-------- EXCERPT

Shane Mauss thought he recognized the cute blonde walking through the lobby of his hotel. Or perhaps he was just daydreaming — these things happen to comedians on the road.

The next face Mauss saw, though, was unmistakable. It was Johnny Hickey. A fast-talking tattooed Charlestown native with a tough brogue and checkered past, he used to sometimes work security at a comedy club Mauss used to play back in Boston. Mauss would have recognized his small but ripped frame and chiseled 'do anywhere. The blonde, he realized, was Hickey's girlfriend.

"OH MY GOD — IT'S JOHNNY HICKEY," Mauss broadcasted across the lobby. "What the hell are you guys doing here?"

The meeting was a bit awkward. About a year earlier, in 2007, Hickey scored Mauss and some other Boston comics a show in Las Vegas — but then disappeared without giving them contracts or plane tickets, let alone an explanation. There had been some bad blood. Still, it was still nice to see a friendly face in Indianapolis, so Mauss invited the couple to his show that night at the Crackers Comedy Club. He even gave them his room number — though only reluctantly, after Hickey asked.

----------------
-------- ENTRIES SUPPLIED

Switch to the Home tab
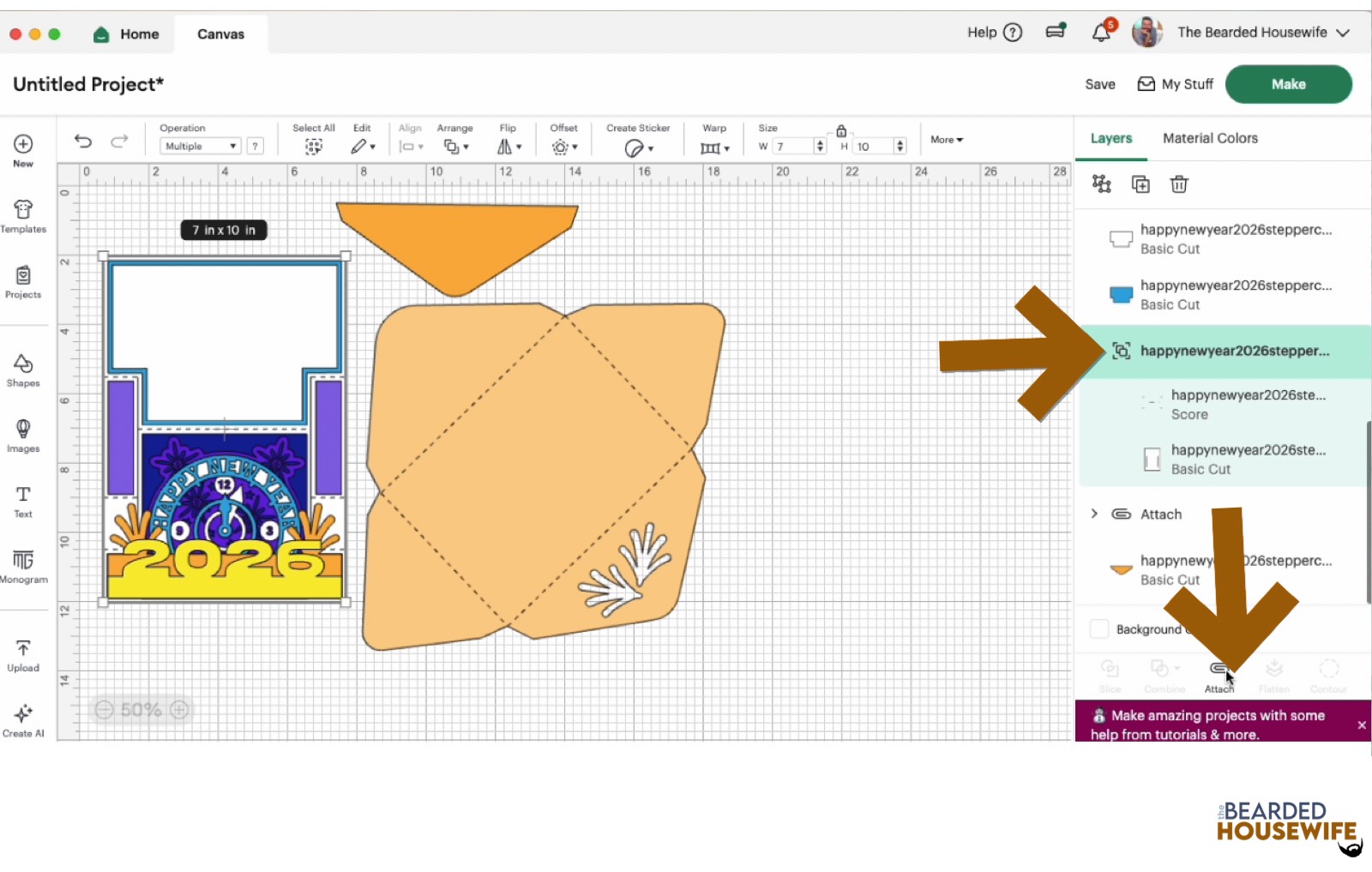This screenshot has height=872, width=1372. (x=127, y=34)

----------------
-------- ENTRIES SUPPLIED

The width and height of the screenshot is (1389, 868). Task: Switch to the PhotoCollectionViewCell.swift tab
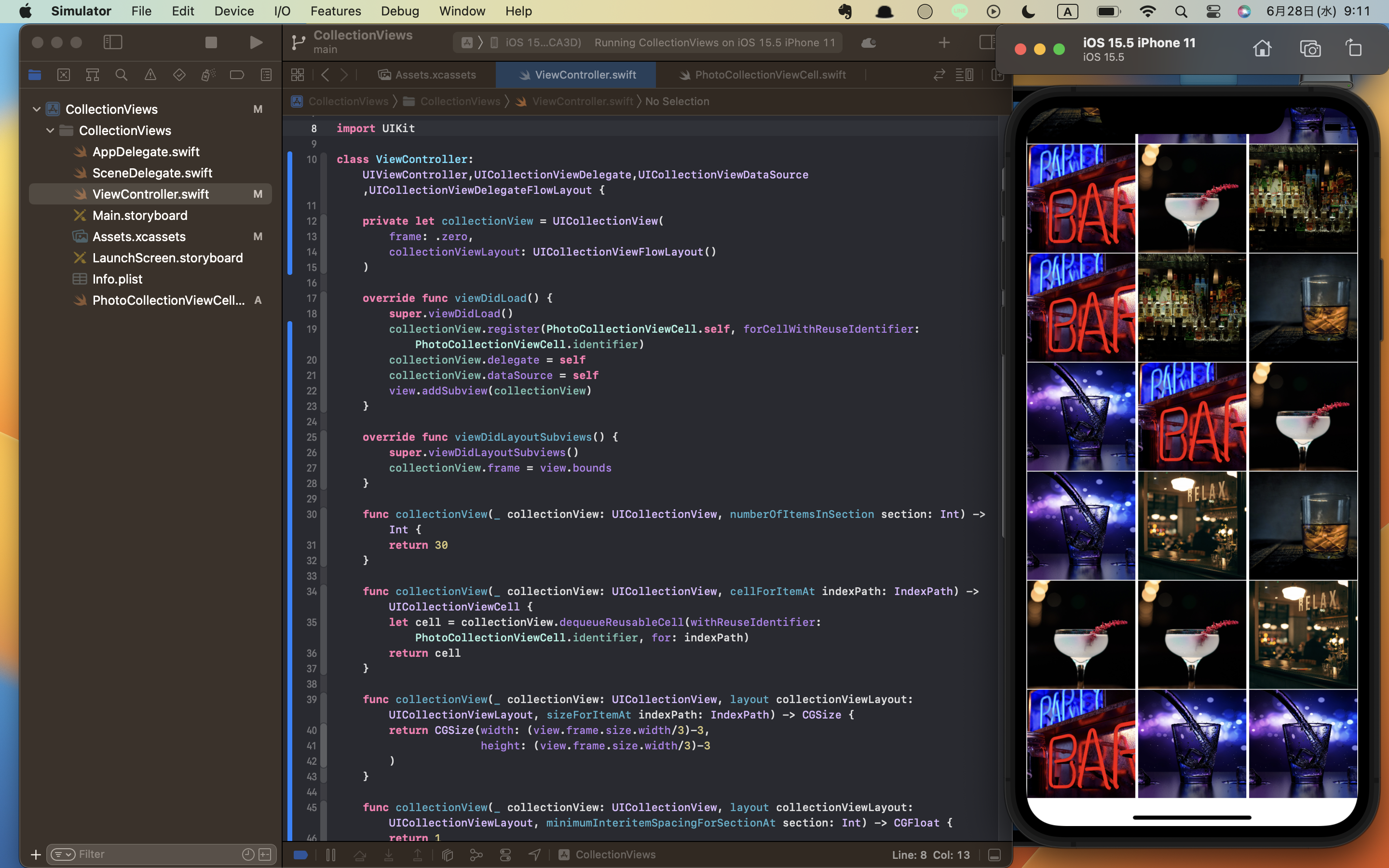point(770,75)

----------------

### AIM OF THE EXERCISE
Write out the passage about Shane Mauss word for word, starting with the words "Shane Mauss thought" and stopping after "on the road.". The rows have nothing to do with the passage about Shane Mauss.

### TASK ANSWER
Shane Mauss thought he recognized the cute blonde walking through the lobby of his hotel. Or perhaps he was just daydreaming — these things happen to comedians on the road.